— Start PROVIDED MATERIAL —

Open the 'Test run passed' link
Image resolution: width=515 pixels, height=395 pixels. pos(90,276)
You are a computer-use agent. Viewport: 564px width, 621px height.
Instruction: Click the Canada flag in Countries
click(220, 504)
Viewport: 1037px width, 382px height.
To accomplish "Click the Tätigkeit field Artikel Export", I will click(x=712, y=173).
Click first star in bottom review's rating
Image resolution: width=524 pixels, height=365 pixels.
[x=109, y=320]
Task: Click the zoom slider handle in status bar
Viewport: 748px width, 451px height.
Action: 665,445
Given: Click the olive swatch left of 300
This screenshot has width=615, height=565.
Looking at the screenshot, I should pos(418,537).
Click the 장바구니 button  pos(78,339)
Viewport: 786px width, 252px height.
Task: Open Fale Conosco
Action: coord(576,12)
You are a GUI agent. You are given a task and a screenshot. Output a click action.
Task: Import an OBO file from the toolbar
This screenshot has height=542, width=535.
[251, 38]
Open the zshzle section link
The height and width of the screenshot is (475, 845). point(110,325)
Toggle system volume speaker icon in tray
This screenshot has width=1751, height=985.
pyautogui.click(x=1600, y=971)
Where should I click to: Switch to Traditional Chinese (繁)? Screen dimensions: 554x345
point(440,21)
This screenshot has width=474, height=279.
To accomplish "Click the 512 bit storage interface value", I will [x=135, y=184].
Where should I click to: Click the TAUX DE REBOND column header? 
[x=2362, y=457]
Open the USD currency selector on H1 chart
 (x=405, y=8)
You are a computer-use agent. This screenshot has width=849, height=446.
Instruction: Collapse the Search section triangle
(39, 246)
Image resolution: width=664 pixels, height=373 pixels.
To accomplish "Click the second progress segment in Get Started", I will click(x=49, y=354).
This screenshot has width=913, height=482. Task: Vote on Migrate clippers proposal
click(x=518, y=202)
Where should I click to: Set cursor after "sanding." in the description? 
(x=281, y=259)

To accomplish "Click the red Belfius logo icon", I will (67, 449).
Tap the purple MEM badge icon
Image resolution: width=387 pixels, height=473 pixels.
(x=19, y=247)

— End PROVIDED MATERIAL —

◆ **PROBLEM DESCRIPTION**:
Print the lines above exactly as they appear, with nothing changed.

◆ **THE ANSWER**:
Open the 'Test run passed' link
Image resolution: width=515 pixels, height=395 pixels. pos(90,276)
You are a computer-use agent. Viewport: 564px width, 621px height.
Instruction: Click the Canada flag in Countries
click(220, 504)
Viewport: 1037px width, 382px height.
To accomplish "Click the Tätigkeit field Artikel Export", I will click(x=712, y=173).
Click first star in bottom review's rating
Image resolution: width=524 pixels, height=365 pixels.
[x=109, y=320]
Task: Click the zoom slider handle in status bar
Viewport: 748px width, 451px height.
Action: 665,445
Given: Click the olive swatch left of 300
This screenshot has width=615, height=565.
Looking at the screenshot, I should pos(418,537).
Click the 장바구니 button  pos(78,339)
Viewport: 786px width, 252px height.
Task: Open Fale Conosco
Action: coord(576,12)
You are a GUI agent. You are given a task and a screenshot. Output a click action.
Task: Import an OBO file from the toolbar
This screenshot has height=542, width=535.
[251, 38]
Open the zshzle section link
The height and width of the screenshot is (475, 845). point(110,325)
Toggle system volume speaker icon in tray
This screenshot has width=1751, height=985.
pyautogui.click(x=1600, y=971)
Where should I click to: Switch to Traditional Chinese (繁)? Screen dimensions: 554x345
point(440,21)
This screenshot has width=474, height=279.
To accomplish "Click the 512 bit storage interface value", I will [x=135, y=184].
Where should I click to: Click the TAUX DE REBOND column header? 
[x=2362, y=457]
Open the USD currency selector on H1 chart
 (x=405, y=8)
You are a computer-use agent. This screenshot has width=849, height=446.
Instruction: Collapse the Search section triangle
(39, 246)
Image resolution: width=664 pixels, height=373 pixels.
To accomplish "Click the second progress segment in Get Started", I will click(x=49, y=354).
This screenshot has width=913, height=482. Task: Vote on Migrate clippers proposal
click(x=518, y=202)
Where should I click to: Set cursor after "sanding." in the description? 
(x=281, y=259)

To accomplish "Click the red Belfius logo icon", I will (67, 449).
Tap the purple MEM badge icon
Image resolution: width=387 pixels, height=473 pixels.
(x=19, y=247)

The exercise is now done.